* _AIM OF THE EXERCISE_
Nothing but the lines from the one with "The image size" through the end of the data should be set down, each exactly as written, and no picture should be included.

* _RECORDS FOR THIS TASK_
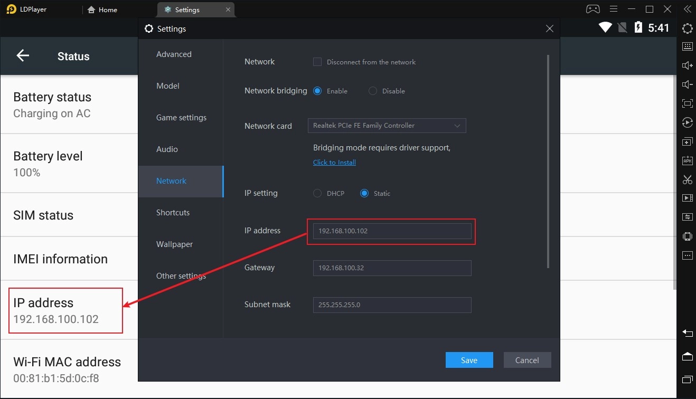Click the gamepad icon in title bar
Viewport: 696px width, 399px height.
[x=592, y=10]
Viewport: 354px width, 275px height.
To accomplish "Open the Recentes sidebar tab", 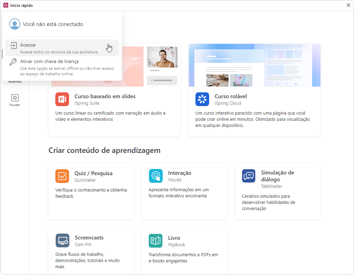I will [x=15, y=82].
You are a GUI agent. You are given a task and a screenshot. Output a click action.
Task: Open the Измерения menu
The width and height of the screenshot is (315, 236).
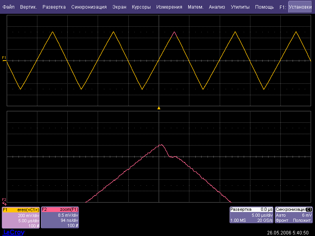pyautogui.click(x=169, y=7)
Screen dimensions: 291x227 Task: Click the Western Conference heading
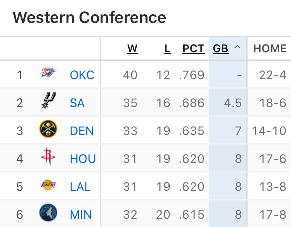(x=89, y=17)
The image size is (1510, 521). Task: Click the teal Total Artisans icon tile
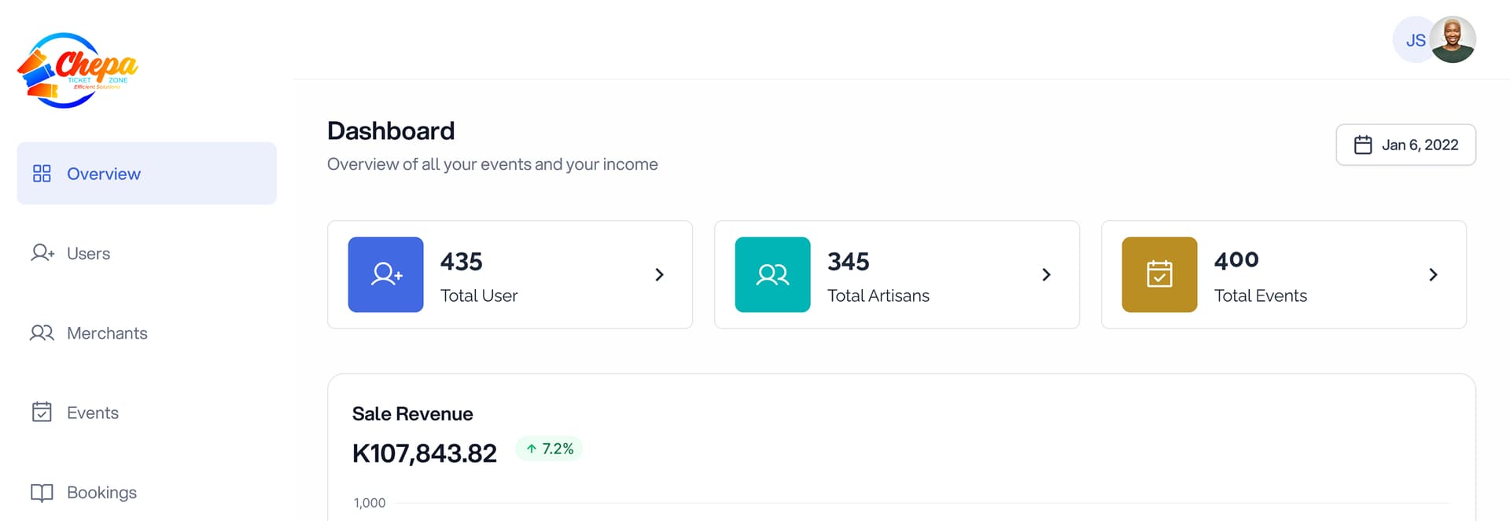[x=772, y=274]
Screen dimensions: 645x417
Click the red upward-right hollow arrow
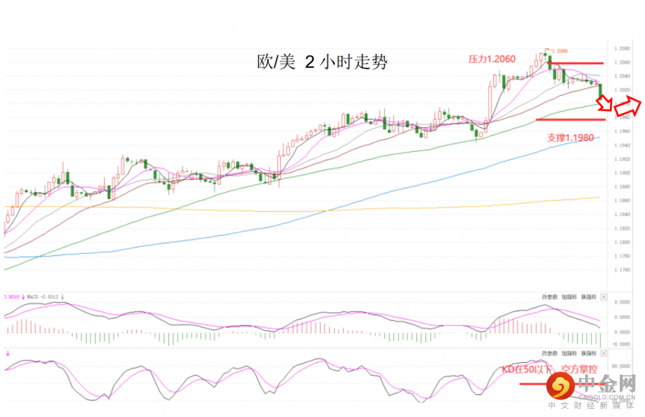coord(628,106)
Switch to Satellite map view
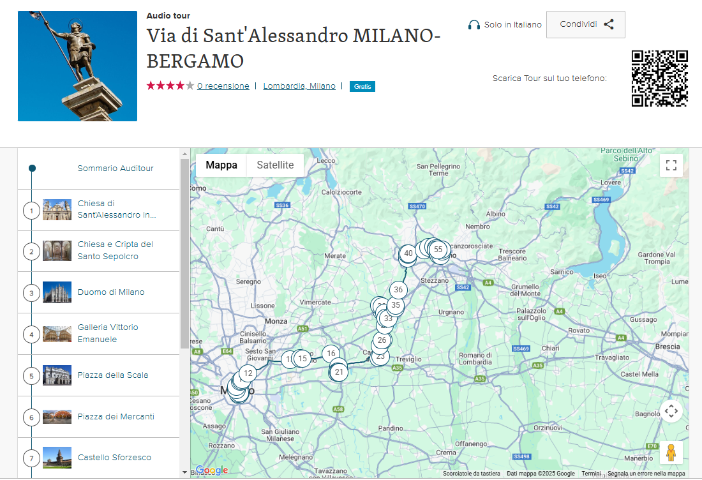This screenshot has height=480, width=702. [275, 165]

* _PROBLEM SOLUTION_
The image size is (1510, 521). Task: Click the teal Total Artisans icon tile
[x=772, y=274]
Screen dimensions: 645x417
Click the red upward-right hollow arrow
coord(628,106)
Switch to Satellite map view
This screenshot has height=480, width=702. [275, 165]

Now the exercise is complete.